_TEXTE PRÉSENTÉ_:
Sept ans de travail pour une première mondiale : la transparisation (le fait de rendre transparent) d’un œil humain entier. Ce travail, tout juste publié dans la revue Communications Biology, est une collaboration franco-suisse entre, d’une part, Marie Darche, une ingénieure de recherche et membre de l’équipe du Pr Michel Paques à l’hôpital des Quinze-Vingts et à l’institut de la vision (Paris), et d’autre part ses collègues de l’institut Wyss (Genève).

Rendre un organe transparent
Si les seconds se sont eux occupé du versant imagerie du projet grâce à un dispositif optique particulier, un microscope à feuillet de lumière (MesoSPIM), la biologiste s’est, elle, attaquée au versant “clearing”, c’est-à-dire les étapes de transparisation permettant de transformer un échantillon biologique initialement opaque en une structure transparente. Comment ? Par différentes manipulations reposant sur une succession de bains dans des solvants organiques associées au marquage par des anticorps fluorescents. 
Tout commence forcément avec des dons d’yeux, issus ici de donneurs américains morts, la législation française ne permettant pas ce type précis de dons (la banque française des yeux ne s’occupe que des cornées et pas d’œil entier). En pratique, toujours de petites sphères de six centimètres cube de volume, dont on ne soupçonne pas l’extraordinaire complexité ni l’hétérogénéité en lien avec les différentes couches de cellules, vaisseaux, nerfs, cellules immunitaires…

“A la fois trop fragile, trop solide et trop pigmenté, l’œil est en fait l’organe le plus résistant du corps et c’est un véritable enfer à travailler !”, s’exclame la chercheuse. Autant de caractéristiques à l’origine de différents types de résistances aux techniques de “clearing” utilisées qu’avec son équipe elle a dû apprendre à lever, grâce aux nombreux échanges entre biologistes, physiciens, informaticiens et ophtalmologistes pour parvenir enfin à la mise au point du protocole le mieux adapté.

_DONNÉES DE L'EXERCICE_:
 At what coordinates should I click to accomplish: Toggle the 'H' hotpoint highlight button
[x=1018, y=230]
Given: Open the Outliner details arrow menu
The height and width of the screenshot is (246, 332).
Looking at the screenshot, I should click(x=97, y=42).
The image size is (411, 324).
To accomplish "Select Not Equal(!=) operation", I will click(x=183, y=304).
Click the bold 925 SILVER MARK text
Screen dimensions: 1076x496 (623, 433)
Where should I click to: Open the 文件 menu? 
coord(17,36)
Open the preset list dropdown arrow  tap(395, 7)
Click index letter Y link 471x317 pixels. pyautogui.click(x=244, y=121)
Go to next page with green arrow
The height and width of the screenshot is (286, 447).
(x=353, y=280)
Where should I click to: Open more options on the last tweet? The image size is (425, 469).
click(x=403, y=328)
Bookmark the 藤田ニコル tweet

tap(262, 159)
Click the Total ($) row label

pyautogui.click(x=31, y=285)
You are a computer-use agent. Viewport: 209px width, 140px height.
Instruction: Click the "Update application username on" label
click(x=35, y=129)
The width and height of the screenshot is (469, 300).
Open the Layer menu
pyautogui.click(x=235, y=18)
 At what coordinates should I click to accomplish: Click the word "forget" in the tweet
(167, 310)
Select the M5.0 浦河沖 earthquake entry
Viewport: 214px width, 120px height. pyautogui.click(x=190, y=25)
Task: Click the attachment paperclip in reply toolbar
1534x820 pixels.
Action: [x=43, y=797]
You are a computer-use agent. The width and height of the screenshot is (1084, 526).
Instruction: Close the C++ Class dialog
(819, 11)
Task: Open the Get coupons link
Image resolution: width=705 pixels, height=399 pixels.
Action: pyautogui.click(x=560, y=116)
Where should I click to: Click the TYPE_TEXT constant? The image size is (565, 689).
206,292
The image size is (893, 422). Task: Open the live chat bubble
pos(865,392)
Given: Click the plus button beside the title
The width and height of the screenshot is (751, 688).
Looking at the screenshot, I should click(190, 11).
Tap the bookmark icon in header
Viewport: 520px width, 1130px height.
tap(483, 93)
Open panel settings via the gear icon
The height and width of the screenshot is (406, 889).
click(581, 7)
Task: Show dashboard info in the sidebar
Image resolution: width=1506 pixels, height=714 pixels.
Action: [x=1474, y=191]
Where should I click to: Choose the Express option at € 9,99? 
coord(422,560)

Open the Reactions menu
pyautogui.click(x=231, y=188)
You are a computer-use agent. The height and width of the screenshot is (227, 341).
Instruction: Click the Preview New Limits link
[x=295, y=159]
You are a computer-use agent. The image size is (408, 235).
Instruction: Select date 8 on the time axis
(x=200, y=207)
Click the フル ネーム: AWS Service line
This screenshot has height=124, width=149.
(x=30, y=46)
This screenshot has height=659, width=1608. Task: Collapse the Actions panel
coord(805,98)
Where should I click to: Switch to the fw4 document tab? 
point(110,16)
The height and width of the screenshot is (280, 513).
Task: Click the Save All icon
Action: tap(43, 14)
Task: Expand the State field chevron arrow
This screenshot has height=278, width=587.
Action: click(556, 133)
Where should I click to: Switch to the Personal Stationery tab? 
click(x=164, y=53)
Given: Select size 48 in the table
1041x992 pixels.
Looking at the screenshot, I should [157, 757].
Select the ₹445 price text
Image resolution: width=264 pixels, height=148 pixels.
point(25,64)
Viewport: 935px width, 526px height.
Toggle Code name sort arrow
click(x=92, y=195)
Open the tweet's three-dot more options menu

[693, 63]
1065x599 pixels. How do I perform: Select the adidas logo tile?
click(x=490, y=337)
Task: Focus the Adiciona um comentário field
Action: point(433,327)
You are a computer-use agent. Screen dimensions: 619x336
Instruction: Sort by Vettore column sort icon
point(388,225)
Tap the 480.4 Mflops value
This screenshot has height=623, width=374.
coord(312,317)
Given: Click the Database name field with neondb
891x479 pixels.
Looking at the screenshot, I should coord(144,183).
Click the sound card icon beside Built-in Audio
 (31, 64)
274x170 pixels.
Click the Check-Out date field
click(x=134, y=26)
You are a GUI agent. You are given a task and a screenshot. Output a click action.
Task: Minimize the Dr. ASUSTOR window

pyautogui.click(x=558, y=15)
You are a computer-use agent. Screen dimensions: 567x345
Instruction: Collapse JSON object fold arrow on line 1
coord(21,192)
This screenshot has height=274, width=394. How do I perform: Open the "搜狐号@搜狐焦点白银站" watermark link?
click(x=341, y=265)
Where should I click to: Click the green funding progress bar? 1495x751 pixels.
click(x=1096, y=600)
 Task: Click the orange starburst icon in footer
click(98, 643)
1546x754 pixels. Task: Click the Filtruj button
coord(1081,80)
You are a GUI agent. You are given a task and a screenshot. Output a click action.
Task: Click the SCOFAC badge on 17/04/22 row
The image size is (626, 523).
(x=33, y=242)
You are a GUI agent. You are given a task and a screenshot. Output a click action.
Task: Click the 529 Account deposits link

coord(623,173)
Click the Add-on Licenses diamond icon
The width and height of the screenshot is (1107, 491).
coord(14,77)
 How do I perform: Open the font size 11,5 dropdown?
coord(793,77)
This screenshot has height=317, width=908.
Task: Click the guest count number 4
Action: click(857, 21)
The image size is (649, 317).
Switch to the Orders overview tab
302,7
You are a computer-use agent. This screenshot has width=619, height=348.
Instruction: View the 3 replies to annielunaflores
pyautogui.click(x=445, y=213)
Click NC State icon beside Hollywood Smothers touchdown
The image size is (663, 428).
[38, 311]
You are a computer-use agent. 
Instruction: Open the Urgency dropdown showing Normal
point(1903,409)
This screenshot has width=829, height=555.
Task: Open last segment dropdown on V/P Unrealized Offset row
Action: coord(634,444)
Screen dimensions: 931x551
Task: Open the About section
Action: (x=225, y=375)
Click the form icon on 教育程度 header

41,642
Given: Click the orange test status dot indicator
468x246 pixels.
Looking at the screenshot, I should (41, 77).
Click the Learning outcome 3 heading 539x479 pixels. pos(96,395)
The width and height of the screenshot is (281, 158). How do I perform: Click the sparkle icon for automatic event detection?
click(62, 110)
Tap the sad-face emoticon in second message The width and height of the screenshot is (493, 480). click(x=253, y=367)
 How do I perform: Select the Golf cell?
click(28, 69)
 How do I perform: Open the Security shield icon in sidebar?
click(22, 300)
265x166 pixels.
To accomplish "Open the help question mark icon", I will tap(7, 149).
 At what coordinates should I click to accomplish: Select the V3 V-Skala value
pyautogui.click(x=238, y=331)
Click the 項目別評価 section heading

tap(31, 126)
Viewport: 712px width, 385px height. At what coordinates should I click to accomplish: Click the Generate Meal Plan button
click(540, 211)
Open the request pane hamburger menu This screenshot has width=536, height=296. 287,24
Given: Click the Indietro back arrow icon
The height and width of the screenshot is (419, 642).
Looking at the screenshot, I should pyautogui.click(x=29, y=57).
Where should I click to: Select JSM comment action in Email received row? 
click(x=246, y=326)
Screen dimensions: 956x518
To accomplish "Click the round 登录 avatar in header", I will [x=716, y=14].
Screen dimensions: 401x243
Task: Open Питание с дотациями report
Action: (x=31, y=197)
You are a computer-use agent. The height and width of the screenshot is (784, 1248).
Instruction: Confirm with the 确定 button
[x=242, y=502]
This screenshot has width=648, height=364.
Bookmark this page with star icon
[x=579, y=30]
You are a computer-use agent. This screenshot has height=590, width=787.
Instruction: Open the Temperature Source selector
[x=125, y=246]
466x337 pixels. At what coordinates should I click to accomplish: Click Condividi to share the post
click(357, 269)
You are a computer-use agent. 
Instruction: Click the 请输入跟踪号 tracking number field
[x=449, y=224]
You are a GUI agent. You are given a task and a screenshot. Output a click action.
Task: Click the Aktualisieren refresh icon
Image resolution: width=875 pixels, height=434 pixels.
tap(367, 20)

_CONSIGNE DE TRAVAIL_:
Selon le texte sur la transparisation de l'œil humain, dans quelle revue ce travail a-t-il été publié ? Répondez en vous fondant uniquement sur le texte.

_RÉPONSE À LA CONSIGNE_:
Il a été publié dans la revue Communications Biology.